Wishart achevait ces mots, lorsque le feu fut mis aux fagots du bûcher, (janvier 1546). Les sacs de poudre firent explosion, et un long cri du peuple répondit douloureusement au suprême _hosanna_ du martyr expirant dans les flammes.
Quand tout fut terminé, la foule en se retirant se répétait tout bas la prédiction du saint ministre. Cette prédiction circula comme une menace. Il semblait que ce fût une étincelle de la colère divine échappée du bûcher, et cette étincelle, en tombant dans les cœurs, y enflamma la haine contre le cardinal. Une inimitié privée ne tarda pas à s'envenimer encore de cette sourde fureur du peuple.
Le meurtre allait bientôt venger les victimes, et punir le bourreau.
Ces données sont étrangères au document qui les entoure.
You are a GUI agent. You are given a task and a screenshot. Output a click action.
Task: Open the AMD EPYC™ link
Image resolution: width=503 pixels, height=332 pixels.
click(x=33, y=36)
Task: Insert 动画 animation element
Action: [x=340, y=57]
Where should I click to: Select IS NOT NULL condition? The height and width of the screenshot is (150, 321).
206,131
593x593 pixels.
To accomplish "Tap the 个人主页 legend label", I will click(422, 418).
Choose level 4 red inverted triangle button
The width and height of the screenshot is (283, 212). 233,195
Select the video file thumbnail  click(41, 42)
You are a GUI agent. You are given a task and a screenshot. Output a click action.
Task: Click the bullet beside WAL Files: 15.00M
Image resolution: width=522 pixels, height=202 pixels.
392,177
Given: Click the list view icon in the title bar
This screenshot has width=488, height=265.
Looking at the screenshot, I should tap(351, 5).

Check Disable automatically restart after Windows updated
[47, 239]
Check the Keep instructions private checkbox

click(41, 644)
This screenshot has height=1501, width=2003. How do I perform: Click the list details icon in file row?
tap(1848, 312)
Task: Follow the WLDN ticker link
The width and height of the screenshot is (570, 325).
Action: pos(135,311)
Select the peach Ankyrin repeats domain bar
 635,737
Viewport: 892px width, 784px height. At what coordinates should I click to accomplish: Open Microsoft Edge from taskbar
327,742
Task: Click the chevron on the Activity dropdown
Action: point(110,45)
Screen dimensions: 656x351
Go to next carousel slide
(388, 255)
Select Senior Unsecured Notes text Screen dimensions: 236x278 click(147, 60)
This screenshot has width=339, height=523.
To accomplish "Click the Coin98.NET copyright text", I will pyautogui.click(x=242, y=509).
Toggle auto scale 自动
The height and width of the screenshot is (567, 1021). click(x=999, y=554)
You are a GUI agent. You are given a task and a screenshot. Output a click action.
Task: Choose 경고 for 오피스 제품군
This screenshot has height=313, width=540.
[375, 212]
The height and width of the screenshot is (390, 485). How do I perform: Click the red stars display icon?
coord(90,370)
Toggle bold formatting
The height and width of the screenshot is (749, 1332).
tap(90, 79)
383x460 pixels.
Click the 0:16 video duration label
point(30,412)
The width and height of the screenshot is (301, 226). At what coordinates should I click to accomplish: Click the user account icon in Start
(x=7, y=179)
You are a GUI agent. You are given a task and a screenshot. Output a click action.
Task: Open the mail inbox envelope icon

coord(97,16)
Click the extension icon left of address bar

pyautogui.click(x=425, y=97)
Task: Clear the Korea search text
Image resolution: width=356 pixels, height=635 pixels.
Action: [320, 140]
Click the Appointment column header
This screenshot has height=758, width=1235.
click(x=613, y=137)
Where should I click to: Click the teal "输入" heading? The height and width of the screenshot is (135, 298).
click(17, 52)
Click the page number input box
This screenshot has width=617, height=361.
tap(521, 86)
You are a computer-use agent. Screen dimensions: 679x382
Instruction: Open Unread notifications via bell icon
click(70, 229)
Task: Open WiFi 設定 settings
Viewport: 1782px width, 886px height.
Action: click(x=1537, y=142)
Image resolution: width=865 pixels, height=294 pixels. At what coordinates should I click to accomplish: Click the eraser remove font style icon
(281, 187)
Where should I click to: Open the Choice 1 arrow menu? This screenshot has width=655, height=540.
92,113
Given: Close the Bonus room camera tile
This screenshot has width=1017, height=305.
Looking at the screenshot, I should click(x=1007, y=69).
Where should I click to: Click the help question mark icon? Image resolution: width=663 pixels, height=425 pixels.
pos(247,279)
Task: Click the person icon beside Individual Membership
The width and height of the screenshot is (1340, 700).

Norman Lesly, fils du comte de Rothes, était l'un des plus braves et des plus hardis seigneurs de l'Écosse. Il s'était signalé dans plusieurs batailles contre les Anglais. Il avait apprivoisé un lion dont il aimait à toucher la crinière, et à provoquer en se jouant les instincts féroces. Il portait dans la vie civile l'arrogance et presque la tyrannie d'un chef militaire. Il eut un différend d'argent avec le puissant cardinal, qui lui persuada de n'avoir pas recours à la justice, et qui lui fixa un dédommagement à court délai. Le délai passé, Lesly se présente chez le cardinal, et le presse de s'acquitter. Le fier prélat répond avec hauteur, et s'écrie, en menaçant Norman: «Vous me manquez de respect.--Vous, reprend le jeune chef hors de lui, vous me manquez de parole, et vous vous en repentirez.»